Troisième opus de la série Shakespeare in love, Beaucoup de bruit pour un capitaine est donc une relecture de la pièce Beaucoup de bruit pour rien, du célèbre dramaturge.

Comme de coutume dans cette saga, les liens entre l’œuvre princeps et le tome qui lui correspond relèvent plus du clin d’œil que d'une réécriture fidèle, mais n'en reste pas moins agréable.
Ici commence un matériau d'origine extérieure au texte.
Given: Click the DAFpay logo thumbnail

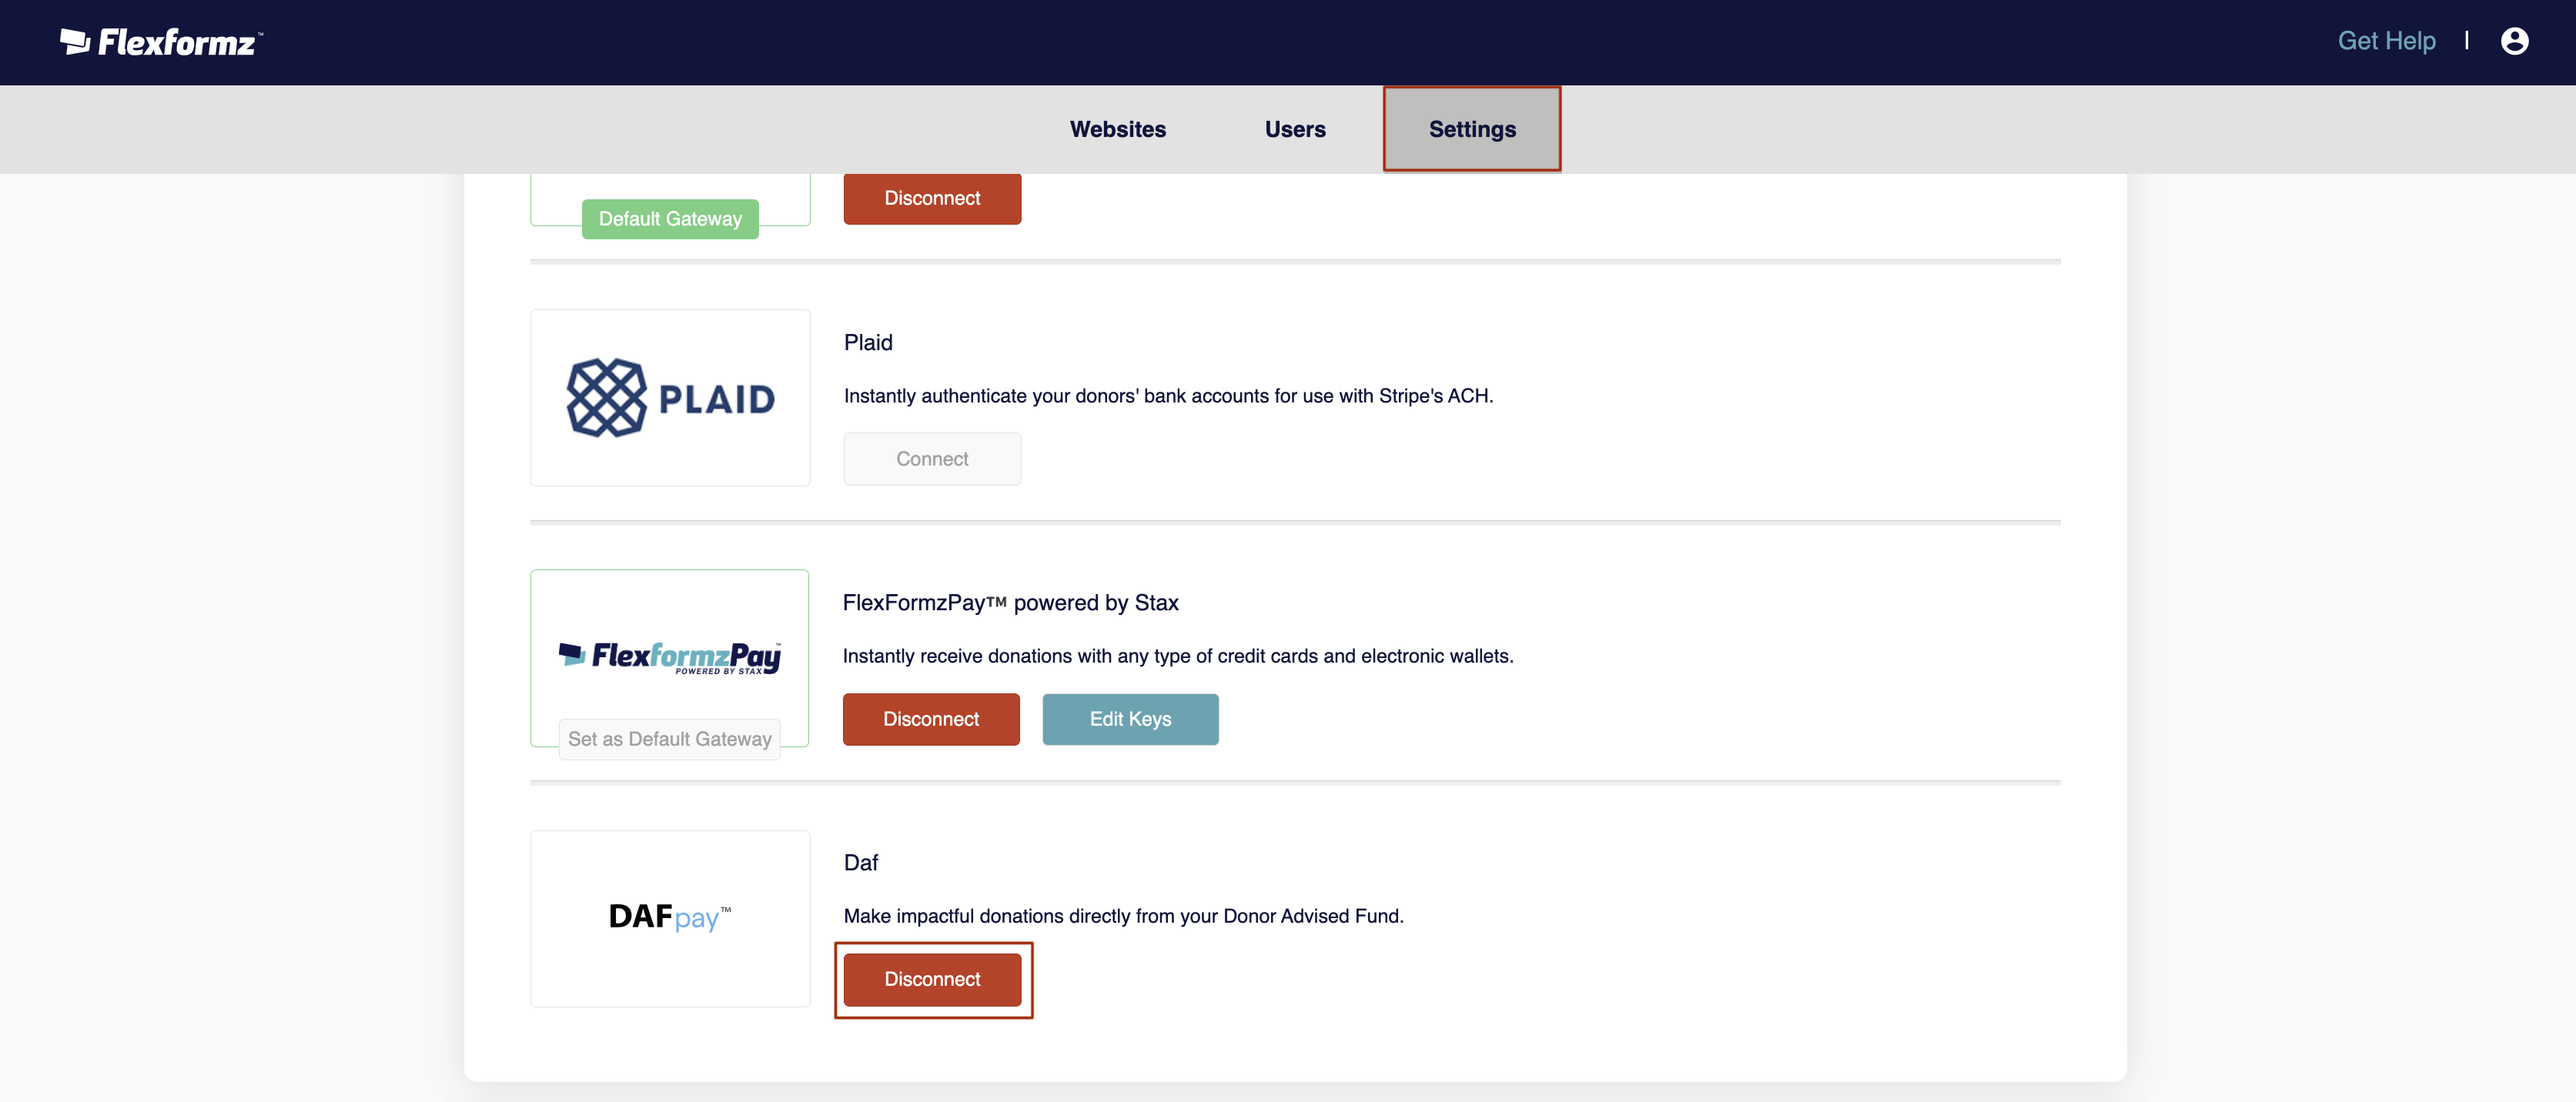Looking at the screenshot, I should point(670,917).
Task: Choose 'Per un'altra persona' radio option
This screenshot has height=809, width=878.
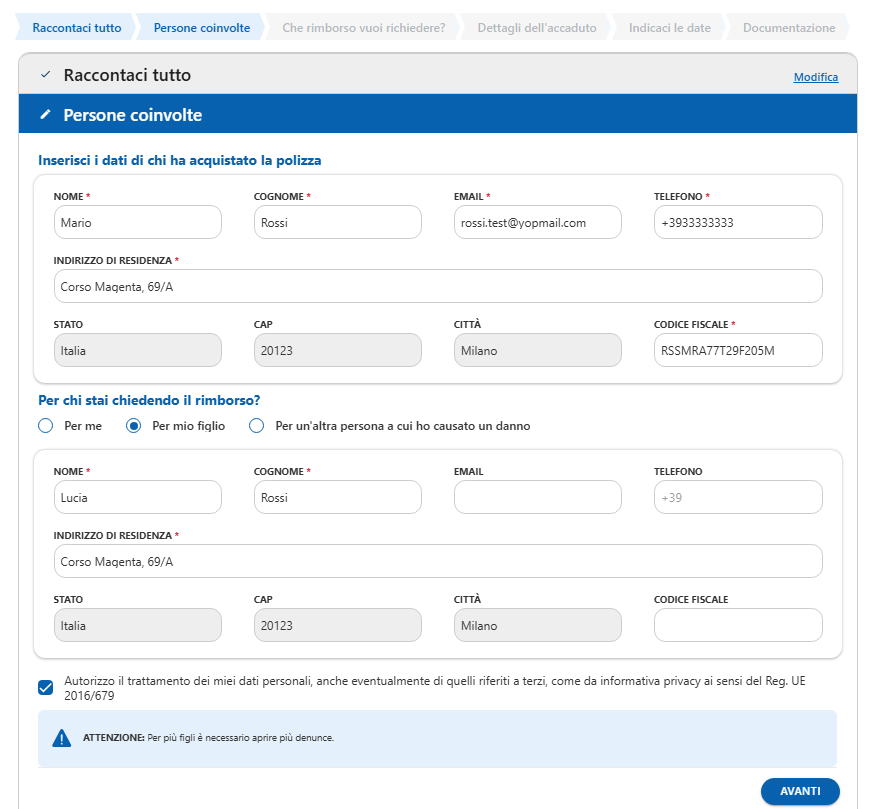Action: point(257,426)
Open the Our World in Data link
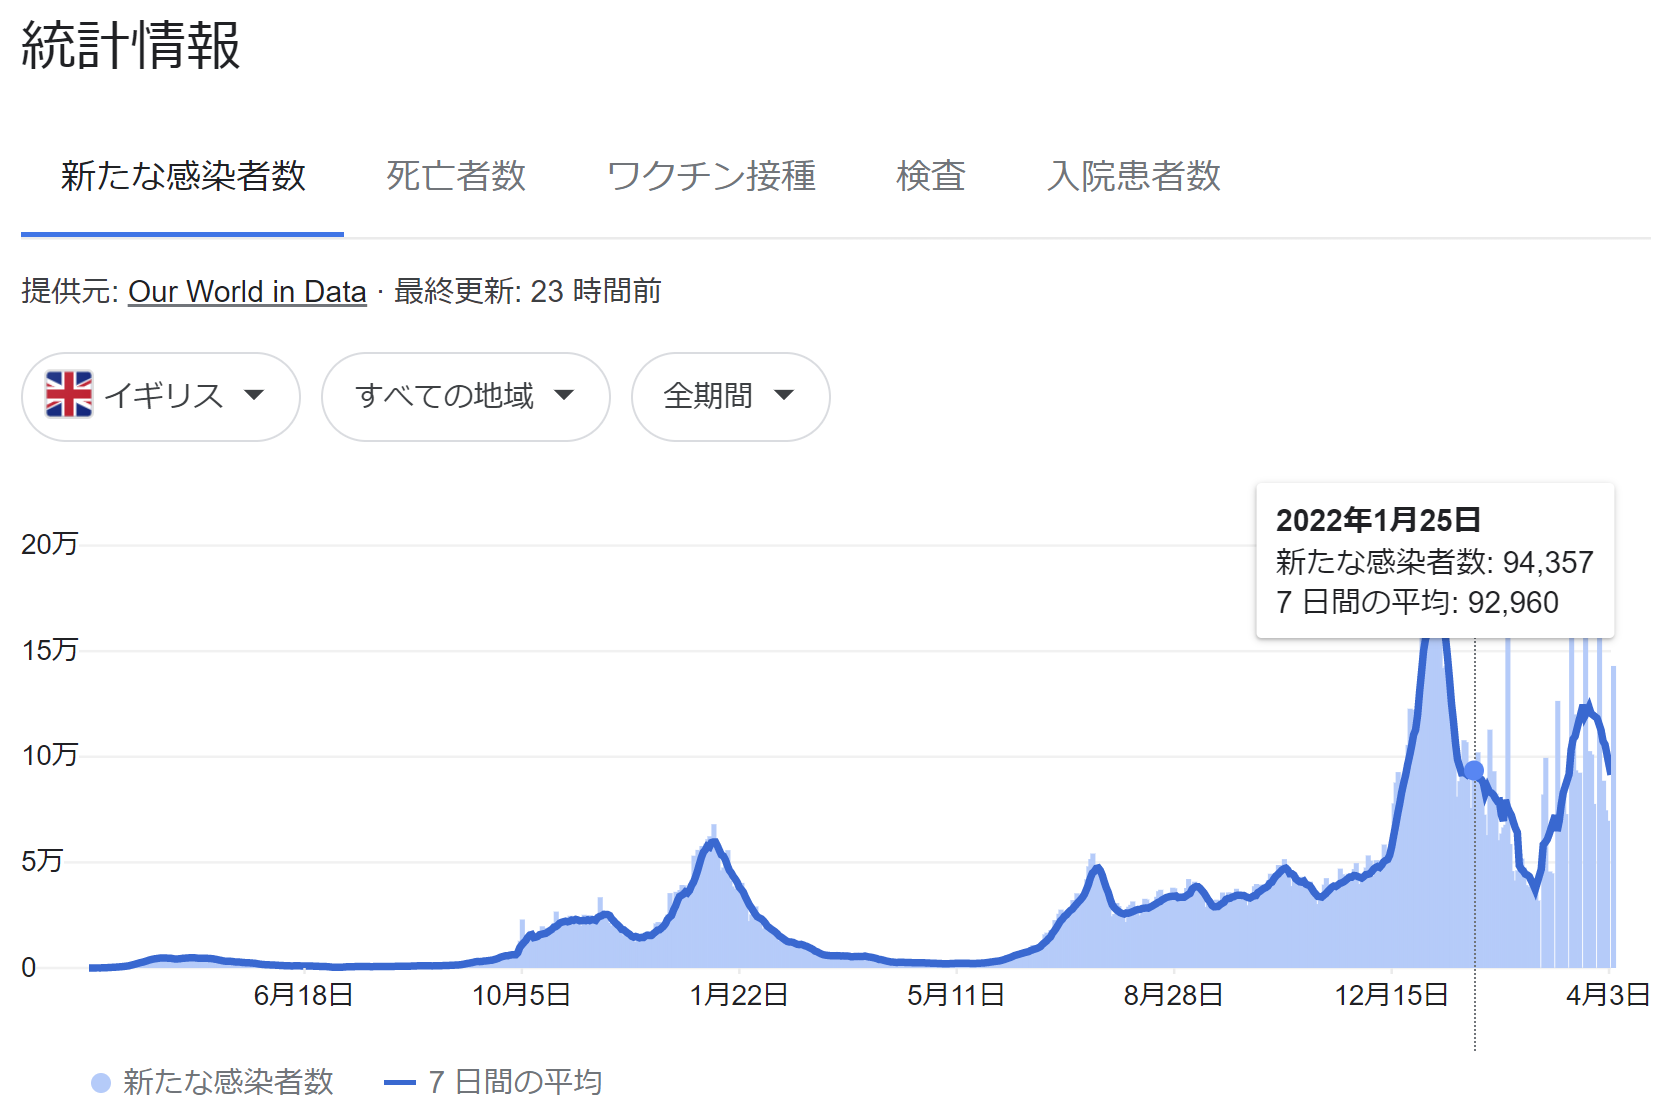The width and height of the screenshot is (1669, 1108). click(247, 292)
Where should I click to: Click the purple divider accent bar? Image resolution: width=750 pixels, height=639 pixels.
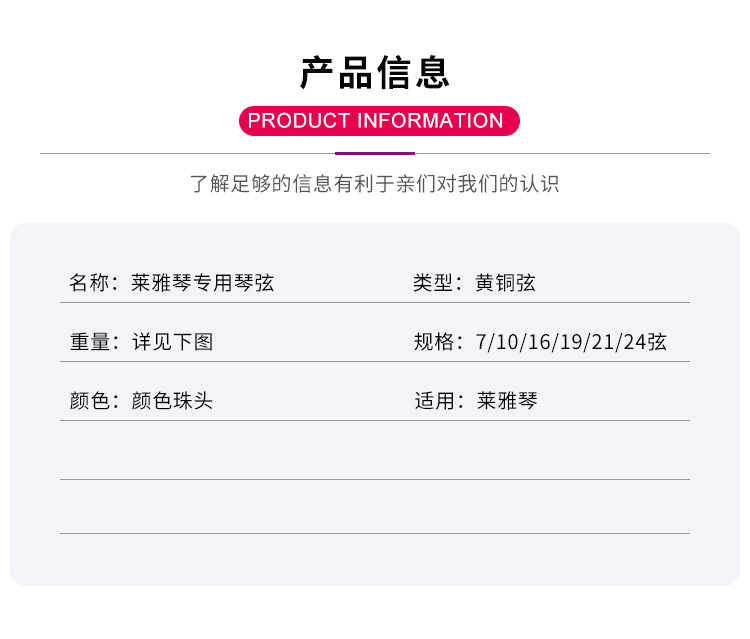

L'histoire débute un mois avant l'intrigue du précédent tome L'Amour d'une nuit d'été et s'achève en même temps que ce dernier.

Christy English prend plaisir à mettre en scène ces personnages shakespeariens au temps de la Régence et cela se voit, même si nous pouvons lui reprocher un bon nombre d'anachronismes, notamment au sujet du caractère plutôt bien trempé de ses héroïnes. Ici encore, Angélique Beauchamp profite pleinement de sa nouvelle condition de veuve, voire même un peu trop. Du coup, l'ensemble manque de crédibilité, mais pour peu qu'on laisse nos petites exigences historiques de côté, l'intrigue ne manque pas de charme et l'idylle entre nos deux protagonistes non plus.

Un opus plaisant à lire, léger, mais que l'on oublie très vite.